Given data:
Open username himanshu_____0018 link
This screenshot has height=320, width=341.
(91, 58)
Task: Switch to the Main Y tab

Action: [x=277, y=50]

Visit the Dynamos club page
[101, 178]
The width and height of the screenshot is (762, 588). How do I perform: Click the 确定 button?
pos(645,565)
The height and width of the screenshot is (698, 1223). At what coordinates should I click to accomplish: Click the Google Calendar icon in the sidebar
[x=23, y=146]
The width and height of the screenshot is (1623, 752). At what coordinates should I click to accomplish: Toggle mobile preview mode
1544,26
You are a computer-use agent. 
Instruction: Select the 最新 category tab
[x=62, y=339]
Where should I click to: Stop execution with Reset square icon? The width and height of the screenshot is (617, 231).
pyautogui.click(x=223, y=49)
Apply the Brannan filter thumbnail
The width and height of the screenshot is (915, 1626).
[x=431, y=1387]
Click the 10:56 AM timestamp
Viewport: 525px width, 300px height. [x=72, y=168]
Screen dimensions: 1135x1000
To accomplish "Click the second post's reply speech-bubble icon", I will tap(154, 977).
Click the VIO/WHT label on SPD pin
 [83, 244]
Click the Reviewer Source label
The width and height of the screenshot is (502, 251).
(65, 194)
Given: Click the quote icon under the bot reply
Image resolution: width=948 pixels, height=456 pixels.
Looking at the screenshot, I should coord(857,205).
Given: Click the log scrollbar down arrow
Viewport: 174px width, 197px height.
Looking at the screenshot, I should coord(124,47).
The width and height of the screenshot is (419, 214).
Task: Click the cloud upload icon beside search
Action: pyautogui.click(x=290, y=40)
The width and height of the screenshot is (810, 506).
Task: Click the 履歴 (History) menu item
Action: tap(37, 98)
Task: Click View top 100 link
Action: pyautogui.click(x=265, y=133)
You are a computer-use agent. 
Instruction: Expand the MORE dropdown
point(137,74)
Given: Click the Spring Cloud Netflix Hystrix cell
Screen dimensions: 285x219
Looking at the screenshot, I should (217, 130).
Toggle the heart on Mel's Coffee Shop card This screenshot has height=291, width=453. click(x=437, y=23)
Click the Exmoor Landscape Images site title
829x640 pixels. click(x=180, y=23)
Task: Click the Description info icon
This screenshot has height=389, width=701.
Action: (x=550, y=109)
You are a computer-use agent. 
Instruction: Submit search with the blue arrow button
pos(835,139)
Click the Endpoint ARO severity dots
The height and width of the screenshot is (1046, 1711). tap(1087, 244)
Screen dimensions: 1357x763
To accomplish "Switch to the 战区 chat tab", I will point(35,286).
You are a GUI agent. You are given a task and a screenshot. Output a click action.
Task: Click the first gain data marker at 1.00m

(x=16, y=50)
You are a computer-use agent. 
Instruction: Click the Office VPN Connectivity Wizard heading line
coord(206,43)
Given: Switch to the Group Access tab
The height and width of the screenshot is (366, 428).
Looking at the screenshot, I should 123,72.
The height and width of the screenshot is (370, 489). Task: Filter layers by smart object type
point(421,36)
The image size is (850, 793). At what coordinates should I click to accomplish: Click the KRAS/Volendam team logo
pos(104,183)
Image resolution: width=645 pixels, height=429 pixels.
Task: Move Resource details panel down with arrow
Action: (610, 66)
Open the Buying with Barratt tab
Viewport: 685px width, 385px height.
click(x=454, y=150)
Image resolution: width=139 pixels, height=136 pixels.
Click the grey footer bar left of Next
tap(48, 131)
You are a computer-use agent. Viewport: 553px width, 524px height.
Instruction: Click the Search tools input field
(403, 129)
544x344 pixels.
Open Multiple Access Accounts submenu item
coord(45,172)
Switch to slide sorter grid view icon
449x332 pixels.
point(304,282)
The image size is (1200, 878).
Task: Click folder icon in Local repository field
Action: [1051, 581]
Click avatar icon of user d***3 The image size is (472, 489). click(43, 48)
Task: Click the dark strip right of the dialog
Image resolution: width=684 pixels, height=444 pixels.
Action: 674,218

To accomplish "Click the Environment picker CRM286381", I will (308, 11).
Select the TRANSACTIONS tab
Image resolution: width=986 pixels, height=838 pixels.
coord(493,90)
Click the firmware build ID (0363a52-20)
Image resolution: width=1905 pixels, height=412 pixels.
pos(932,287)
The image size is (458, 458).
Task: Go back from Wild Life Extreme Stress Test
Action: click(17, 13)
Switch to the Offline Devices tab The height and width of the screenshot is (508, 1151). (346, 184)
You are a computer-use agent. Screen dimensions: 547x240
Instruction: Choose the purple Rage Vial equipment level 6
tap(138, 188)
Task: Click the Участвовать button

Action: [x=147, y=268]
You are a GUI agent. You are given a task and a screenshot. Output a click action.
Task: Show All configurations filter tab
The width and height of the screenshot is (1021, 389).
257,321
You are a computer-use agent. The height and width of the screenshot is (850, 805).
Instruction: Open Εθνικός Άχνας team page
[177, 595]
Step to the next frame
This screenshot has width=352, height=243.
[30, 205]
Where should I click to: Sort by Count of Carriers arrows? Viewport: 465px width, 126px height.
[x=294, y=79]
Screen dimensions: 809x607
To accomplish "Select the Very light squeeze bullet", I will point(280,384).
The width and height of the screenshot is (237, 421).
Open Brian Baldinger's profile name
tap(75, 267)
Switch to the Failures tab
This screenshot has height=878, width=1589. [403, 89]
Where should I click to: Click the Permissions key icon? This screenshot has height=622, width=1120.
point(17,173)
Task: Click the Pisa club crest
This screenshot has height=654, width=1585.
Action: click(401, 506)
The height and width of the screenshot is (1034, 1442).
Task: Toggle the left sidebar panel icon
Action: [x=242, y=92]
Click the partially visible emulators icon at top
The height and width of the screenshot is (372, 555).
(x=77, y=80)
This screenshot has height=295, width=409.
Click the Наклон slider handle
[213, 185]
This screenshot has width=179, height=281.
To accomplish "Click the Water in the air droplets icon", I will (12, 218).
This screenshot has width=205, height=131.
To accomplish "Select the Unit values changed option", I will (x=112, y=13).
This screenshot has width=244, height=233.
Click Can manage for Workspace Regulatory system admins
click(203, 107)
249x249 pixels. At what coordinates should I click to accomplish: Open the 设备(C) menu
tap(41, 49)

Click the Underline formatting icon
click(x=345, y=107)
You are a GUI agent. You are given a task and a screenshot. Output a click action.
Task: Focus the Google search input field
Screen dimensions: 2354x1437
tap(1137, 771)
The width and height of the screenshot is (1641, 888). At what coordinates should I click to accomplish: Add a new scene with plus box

Task to complete: Copy every line above word for word, with nothing changed.

Response below:
Open username himanshu_____0018 link
This screenshot has height=320, width=341.
(91, 58)
Task: Switch to the Main Y tab

Action: [x=277, y=50]

Visit the Dynamos club page
[101, 178]
The width and height of the screenshot is (762, 588). How do I perform: Click the 确定 button?
pos(645,565)
The height and width of the screenshot is (698, 1223). At what coordinates should I click to accomplish: Click the Google Calendar icon in the sidebar
[x=23, y=146]
The width and height of the screenshot is (1623, 752). At what coordinates should I click to accomplish: Toggle mobile preview mode
1544,26
You are a computer-use agent. 
Instruction: Select the 最新 category tab
[x=62, y=339]
Where should I click to: Stop execution with Reset square icon? The width and height of the screenshot is (617, 231).
pyautogui.click(x=223, y=49)
Apply the Brannan filter thumbnail
The width and height of the screenshot is (915, 1626).
[x=431, y=1387]
Click the 10:56 AM timestamp
Viewport: 525px width, 300px height. [x=72, y=168]
Screen dimensions: 1135x1000
To accomplish "Click the second post's reply speech-bubble icon", I will tap(154, 977).
Click the VIO/WHT label on SPD pin
 [83, 244]
Click the Reviewer Source label
The width and height of the screenshot is (502, 251).
(65, 194)
Given: Click the quote icon under the bot reply
Image resolution: width=948 pixels, height=456 pixels.
Looking at the screenshot, I should coord(857,205).
Given: Click the log scrollbar down arrow
Viewport: 174px width, 197px height.
Looking at the screenshot, I should coord(124,47).
The width and height of the screenshot is (419, 214).
Task: Click the cloud upload icon beside search
Action: pyautogui.click(x=290, y=40)
The width and height of the screenshot is (810, 506).
Task: Click the 履歴 (History) menu item
Action: tap(37, 98)
Task: Click View top 100 link
Action: pyautogui.click(x=265, y=133)
You are a computer-use agent. 
Instruction: Expand the MORE dropdown
point(137,74)
Given: Click the Spring Cloud Netflix Hystrix cell
Screen dimensions: 285x219
Looking at the screenshot, I should (217, 130).
Toggle the heart on Mel's Coffee Shop card This screenshot has height=291, width=453. click(x=437, y=23)
Click the Exmoor Landscape Images site title
829x640 pixels. click(x=180, y=23)
Task: Click the Description info icon
This screenshot has height=389, width=701.
Action: (x=550, y=109)
You are a computer-use agent. 
Instruction: Submit search with the blue arrow button
pos(835,139)
Click the Endpoint ARO severity dots
The height and width of the screenshot is (1046, 1711). tap(1087, 244)
Screen dimensions: 1357x763
To accomplish "Switch to the 战区 chat tab", I will point(35,286).
You are a GUI agent. You are given a task and a screenshot. Output a click action.
Task: Click the first gain data marker at 1.00m

(x=16, y=50)
You are a computer-use agent. 
Instruction: Click the Office VPN Connectivity Wizard heading line
coord(206,43)
Given: Switch to the Group Access tab
The height and width of the screenshot is (366, 428).
Looking at the screenshot, I should 123,72.
The height and width of the screenshot is (370, 489). Task: Filter layers by smart object type
point(421,36)
The image size is (850, 793). At what coordinates should I click to accomplish: Click the KRAS/Volendam team logo
pos(104,183)
Image resolution: width=645 pixels, height=429 pixels.
Task: Move Resource details panel down with arrow
Action: (610, 66)
Open the Buying with Barratt tab
Viewport: 685px width, 385px height.
click(x=454, y=150)
Image resolution: width=139 pixels, height=136 pixels.
Click the grey footer bar left of Next
tap(48, 131)
You are a computer-use agent. Viewport: 553px width, 524px height.
Instruction: Click the Search tools input field
(403, 129)
544x344 pixels.
Open Multiple Access Accounts submenu item
coord(45,172)
Switch to slide sorter grid view icon
449x332 pixels.
point(304,282)
The image size is (1200, 878).
Task: Click folder icon in Local repository field
Action: [1051, 581]
Click avatar icon of user d***3 The image size is (472, 489). click(43, 48)
Task: Click the dark strip right of the dialog
Image resolution: width=684 pixels, height=444 pixels.
Action: 674,218

To accomplish "Click the Environment picker CRM286381", I will (308, 11).
Select the TRANSACTIONS tab
Image resolution: width=986 pixels, height=838 pixels.
coord(493,90)
Click the firmware build ID (0363a52-20)
Image resolution: width=1905 pixels, height=412 pixels.
pos(932,287)
The image size is (458, 458).
Task: Go back from Wild Life Extreme Stress Test
Action: click(17, 13)
Switch to the Offline Devices tab The height and width of the screenshot is (508, 1151). (346, 184)
You are a computer-use agent. Screen dimensions: 547x240
Instruction: Choose the purple Rage Vial equipment level 6
tap(138, 188)
Task: Click the Участвовать button

Action: [x=147, y=268]
You are a GUI agent. You are given a task and a screenshot. Output a click action.
Task: Show All configurations filter tab
The width and height of the screenshot is (1021, 389).
257,321
You are a computer-use agent. The height and width of the screenshot is (850, 805).
Instruction: Open Εθνικός Άχνας team page
[177, 595]
Step to the next frame
This screenshot has width=352, height=243.
[30, 205]
Where should I click to: Sort by Count of Carriers arrows? Viewport: 465px width, 126px height.
[x=294, y=79]
Screen dimensions: 809x607
To accomplish "Select the Very light squeeze bullet", I will point(280,384).
The width and height of the screenshot is (237, 421).
Open Brian Baldinger's profile name
tap(75, 267)
Switch to the Failures tab
This screenshot has height=878, width=1589. [403, 89]
Where should I click to: Click the Permissions key icon? This screenshot has height=622, width=1120.
point(17,173)
Task: Click the Pisa club crest
This screenshot has height=654, width=1585.
Action: click(401, 506)
The height and width of the screenshot is (1034, 1442).
Task: Toggle the left sidebar panel icon
Action: [x=242, y=92]
Click the partially visible emulators icon at top
The height and width of the screenshot is (372, 555).
(x=77, y=80)
This screenshot has height=295, width=409.
Click the Наклон slider handle
[213, 185]
This screenshot has width=179, height=281.
To accomplish "Click the Water in the air droplets icon", I will (12, 218).
This screenshot has width=205, height=131.
To accomplish "Select the Unit values changed option", I will (x=112, y=13).
This screenshot has width=244, height=233.
Click Can manage for Workspace Regulatory system admins
click(203, 107)
249x249 pixels. At what coordinates should I click to accomplish: Open the 设备(C) menu
tap(41, 49)

Click the Underline formatting icon
click(x=345, y=107)
You are a GUI agent. You are given a task and a screenshot. Output a click action.
Task: Focus the Google search input field
Screen dimensions: 2354x1437
tap(1137, 771)
The width and height of the screenshot is (1641, 888). At what coordinates should I click to accomplish: Add a new scene with plus box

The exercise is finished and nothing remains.